#### GIVEN DATA

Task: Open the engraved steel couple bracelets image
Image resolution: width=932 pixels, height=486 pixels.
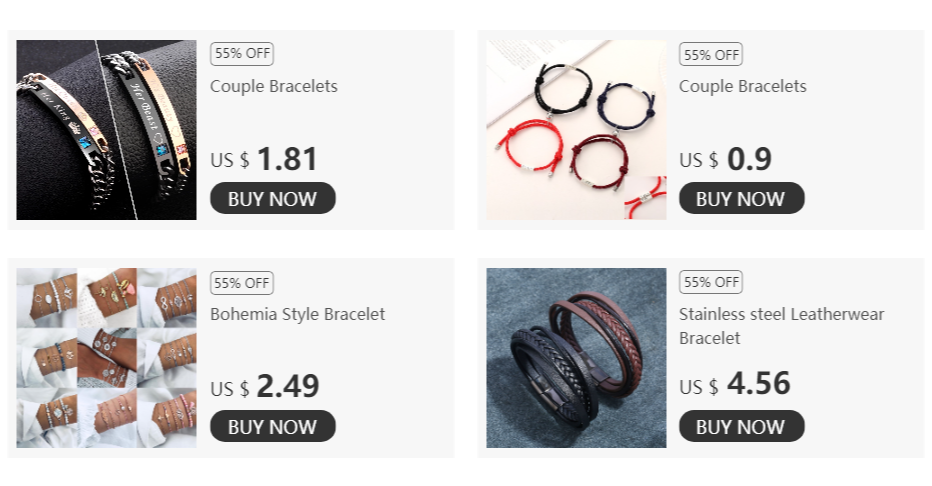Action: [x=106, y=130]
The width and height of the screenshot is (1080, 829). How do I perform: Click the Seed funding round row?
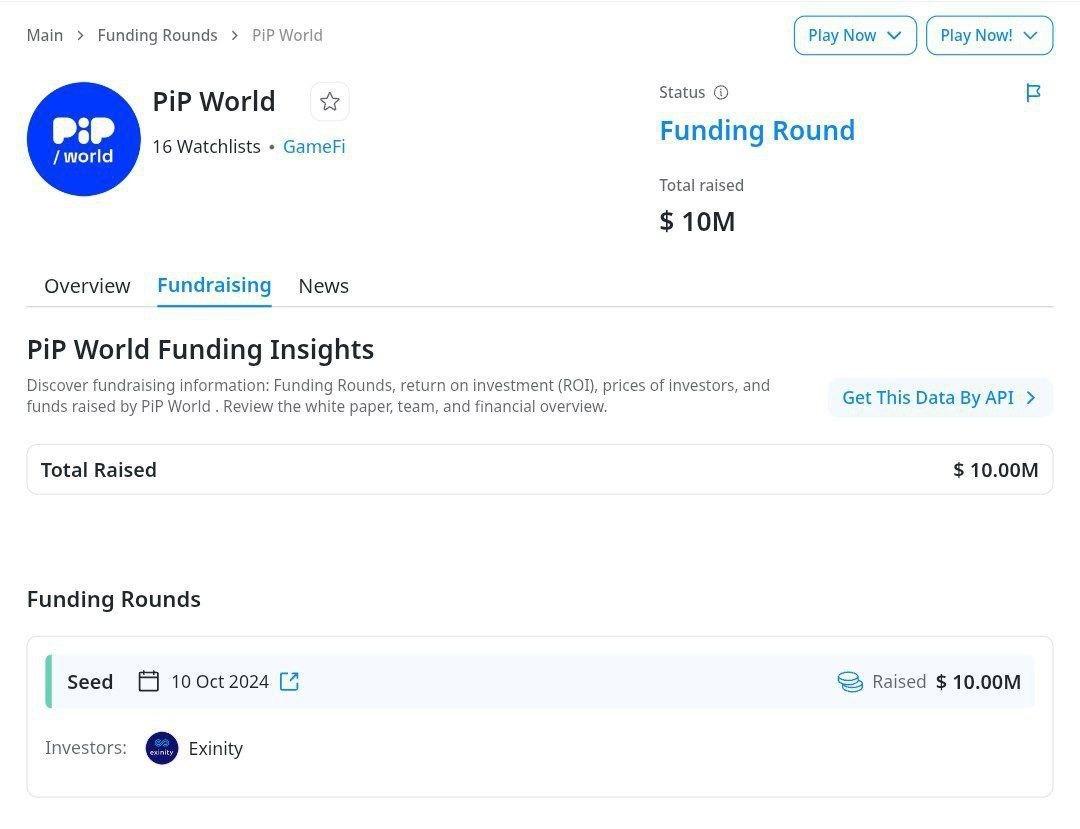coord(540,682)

########

• [REQUIRED ACTION]:
The result should be an exact copy of every entry above, with no pictures included.

• [ANSWER FOR THIS EXERCISE]:
Task: Open the engraved steel couple bracelets image
Image resolution: width=932 pixels, height=486 pixels.
Action: [x=106, y=130]
The width and height of the screenshot is (1080, 829). How do I perform: Click the Seed funding round row?
coord(540,682)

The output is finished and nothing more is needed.